***** Page excerpt
Before the trial period starts, speak with the insurance agent.
Problem Five: The "Buyer" Keeps the Horse at a
Stable During the Trial Period But Falls Behind on Payments; the Stable Prevents the
Horse's Release to the Seller Stablemen's lien laws can severely complicate trial periods.
That is, the laws of most states give boarding stables a lien on horses. Many of these
laws also provide that, when the stable has not been paid, it may retain possession of the
horses and even sell them off (with legal restrictions that vary with each state). Because
of these laws, the seller risks losing the horse and never even receiving advance notice
of a stablemen's lien sale.
What can the seller do? Of the many options available, here are two:
*Identify and Approve the Boarding Stable in Advance.
**********
***** Raw data
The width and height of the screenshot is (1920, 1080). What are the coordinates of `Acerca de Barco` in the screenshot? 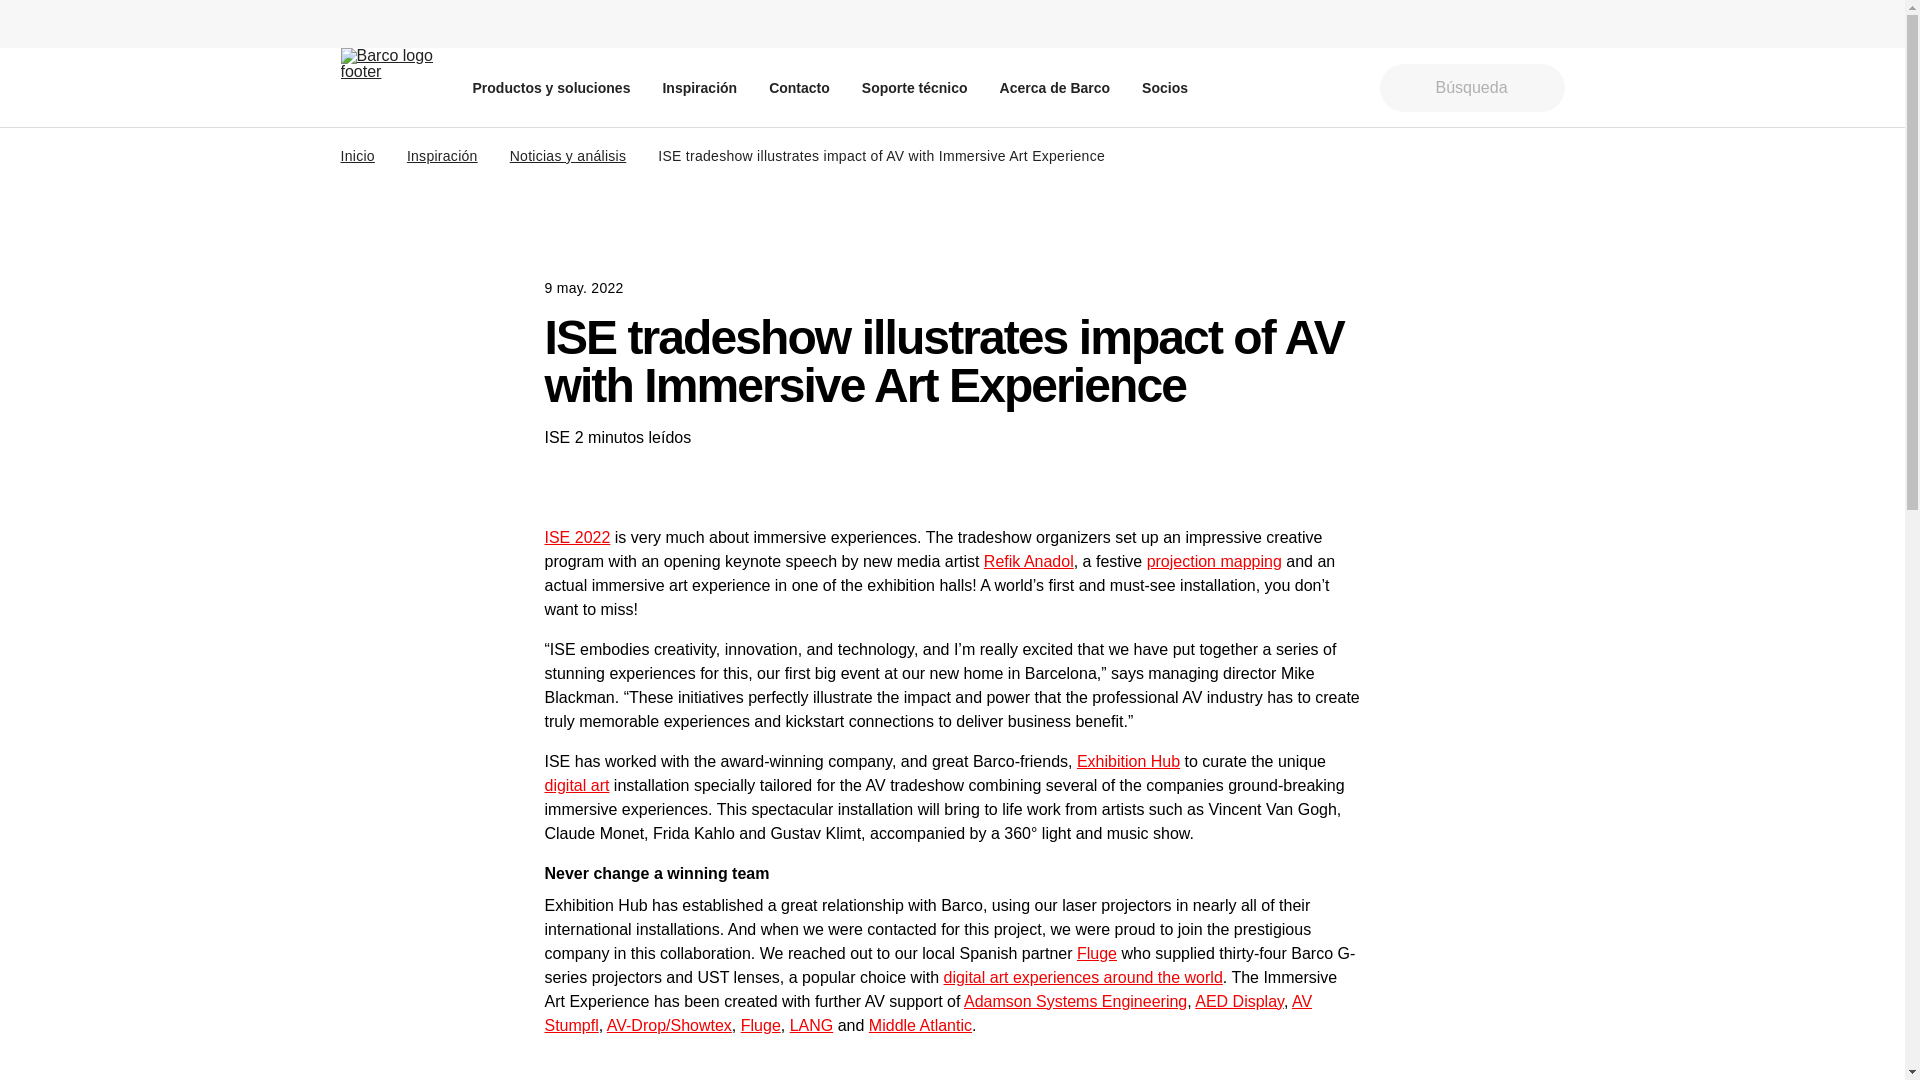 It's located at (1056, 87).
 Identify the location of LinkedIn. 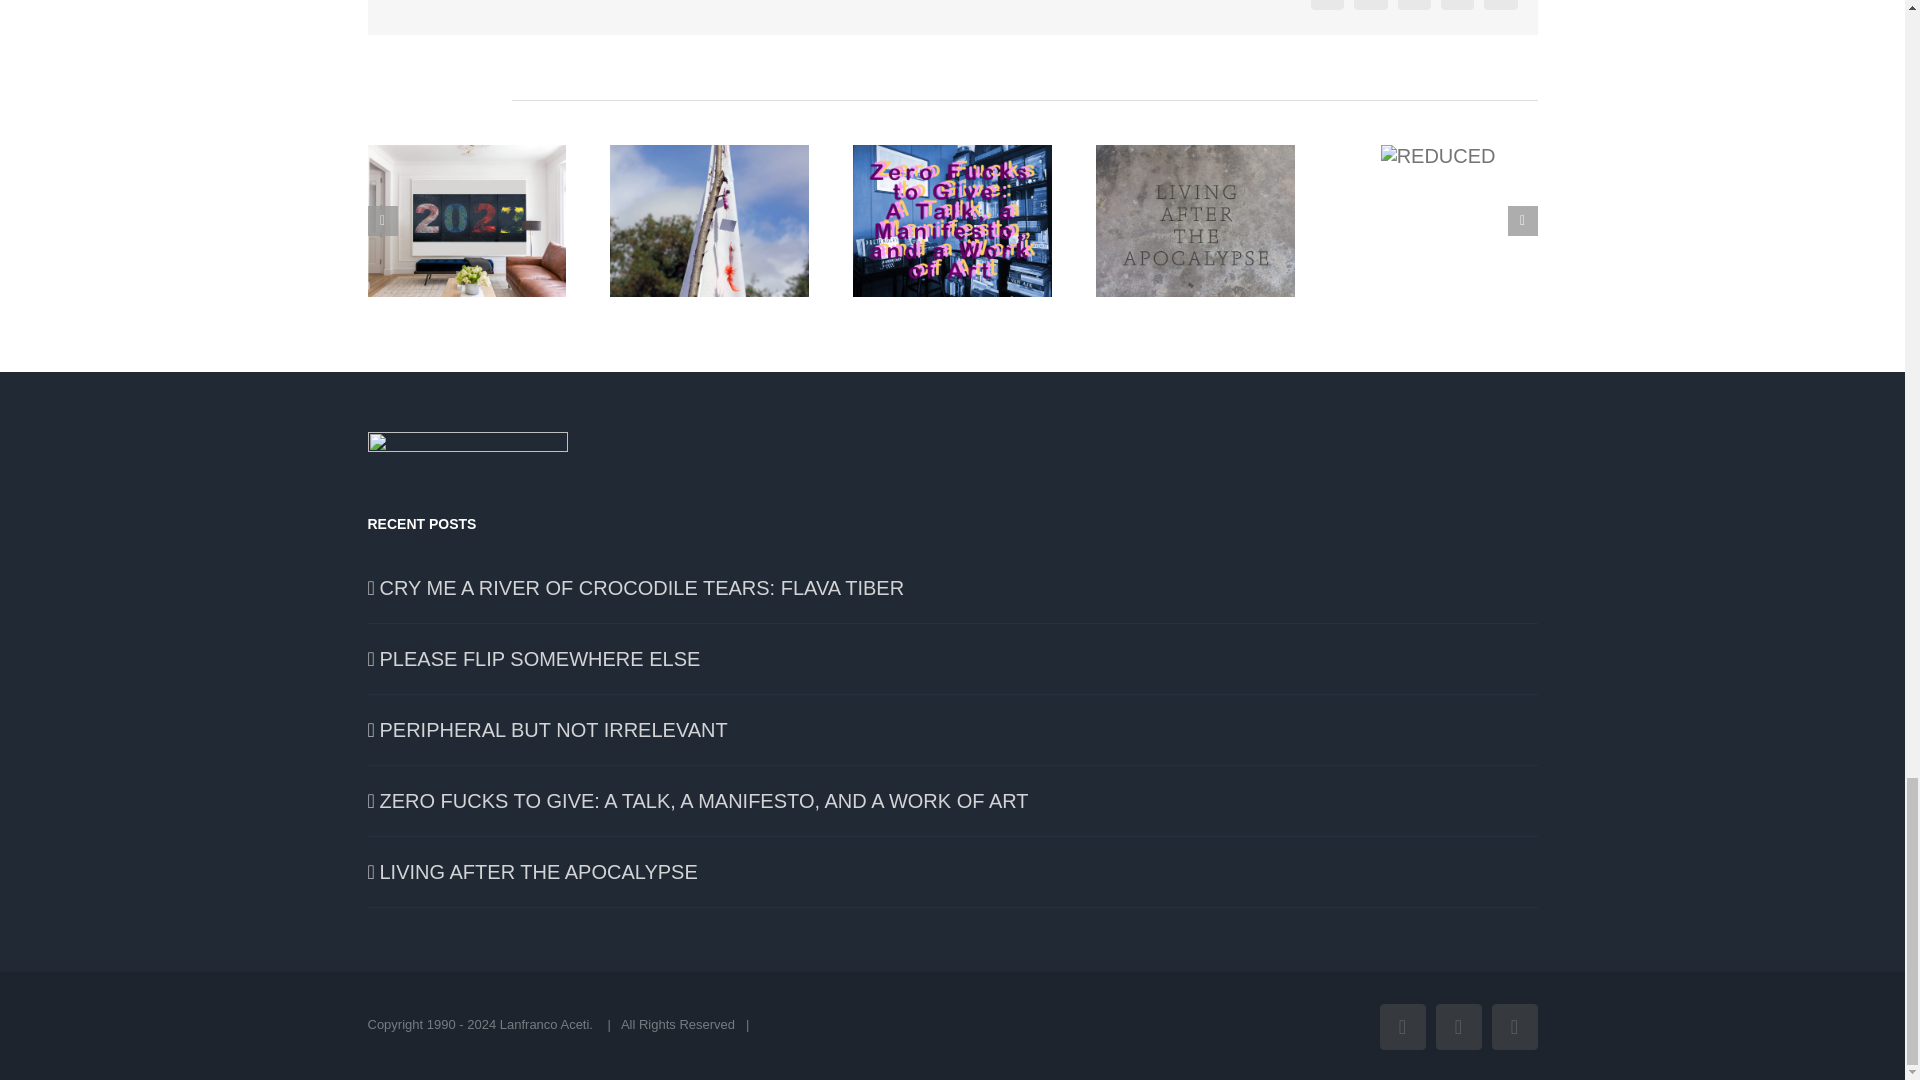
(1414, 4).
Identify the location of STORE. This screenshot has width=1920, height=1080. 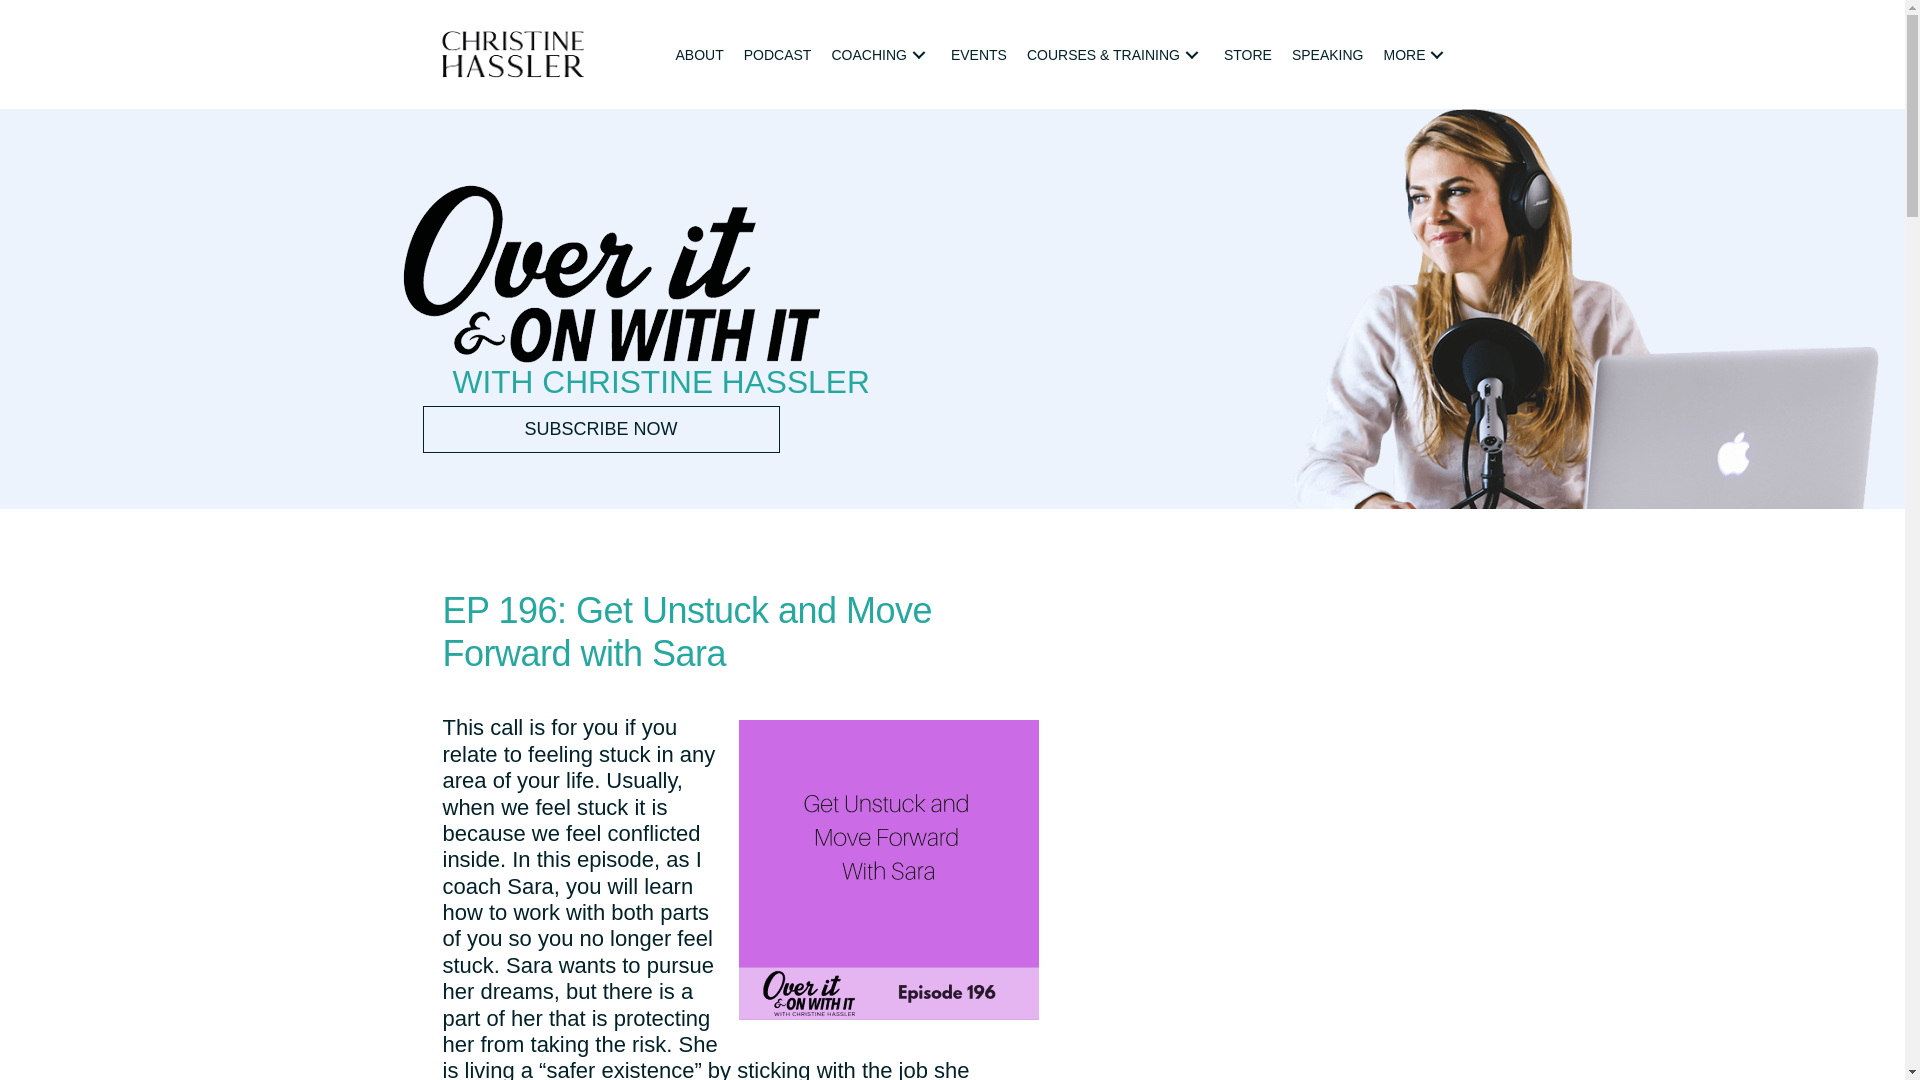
**********
▸ Set of tasks
1: Reproduce word for word the passage of the stablemen's lien text, starting at "Before the trial" and ending at "Stable in Advance.".
2: Write the next part of the text on horse trial periods and stablemen's liens, picking up after its last line.

▸ Answers by task
1:
Before the trial period starts, speak with the insurance agent.
Problem Five: The "Buyer" Keeps the Horse at a
Stable During the Trial Period But Falls Behind on Payments; the Stable Prevents the
Horse's Release to the Seller Stablemen's lien laws can severely complicate trial periods.
That is, the laws of most states give boarding stables a lien on horses. Many of these
laws also provide that, when the stable has not been paid, it may retain possession of the
horses and even sell them off (with legal restrictions that vary with each state). Because
of these laws, the seller risks losing the horse and never even receiving advance notice
of a stablemen's lien sale.
What can the seller do? Of the many options available, here are two:
*Identify and Approve the Boarding Stable in Advance.

2:
If the seller agrees to part with the horse during the trial period, he or she would be
wise to know and approve in advance the boarding stable where the horse will be kept. The
seller can make sure that the stable knows, at a minimum, the seller's name, address, and
ownership interest in the horse.
*Require That the Seller Fully Pre-Pay Board to Cover the Trial
Period.
The seller can demand that the buyer fully pre-pay all board that may become due during
the trial period. This reduces the risk that the boarding stable will pursue drastic
remedies to get paid. This article does not constitute legal advice. When questions arise
based on specific situations, direct them to a knowledgeable attorney.